Use a metal measuring cup to make a straight edge.
MAKES 1 QUART
Sometimes the easiest recipes are the best. This is based on the ice cream that was made for hundreds of years in Philadelphia. It’s very rich but light. Rather than making a custard, all you do is flavor heavy cream, then freeze it in an ice cream freezer.
3 cups |
heavy cream |
⅔ cup |
sugar |
1 teaspoon |
pure vanilla extract |
|
Seeds scraped from 1 vanilla bean |
¼ cup |
good Armagnac |
Warm the cream, sugar, vanilla, and vanilla seeds in a small saucepan over medium heat until the sugar is dissolved. Be sure that all the sugar is dissolved; you will no longer feel any grittiness from the sugar when you rub some cream between your fingers. Strain into a bowl, cover, and chill well.

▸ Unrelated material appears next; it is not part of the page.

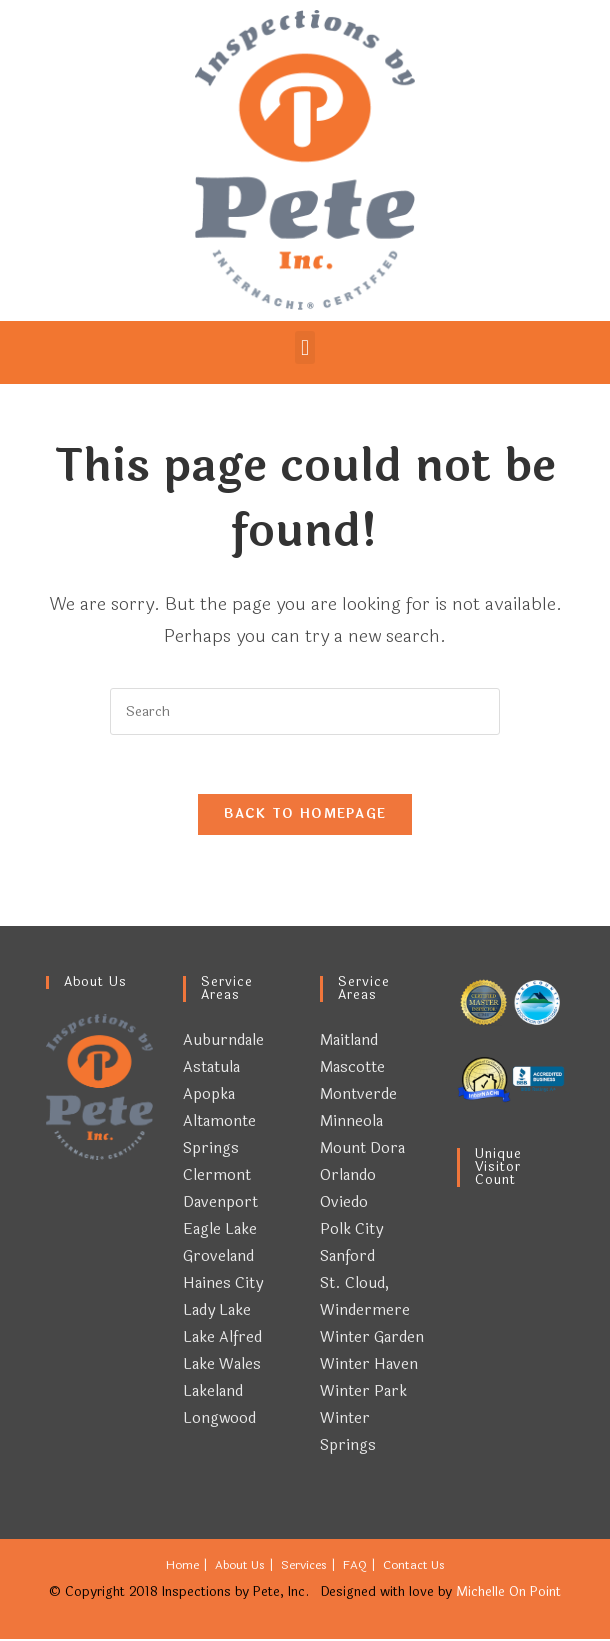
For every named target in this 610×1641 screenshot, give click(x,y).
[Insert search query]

Add the Armagnac and freeze the mixture in an ice cream freezer according to the manufacturer’s directions. Spoon into a freezer container and allow to chill in the freezer for a few hours before serving.
This is a soft ice cream, so there’s no need to soften it before serving.
Armagnac is brandy from the Gascony region of France. You can use Cognac or good brandy instead.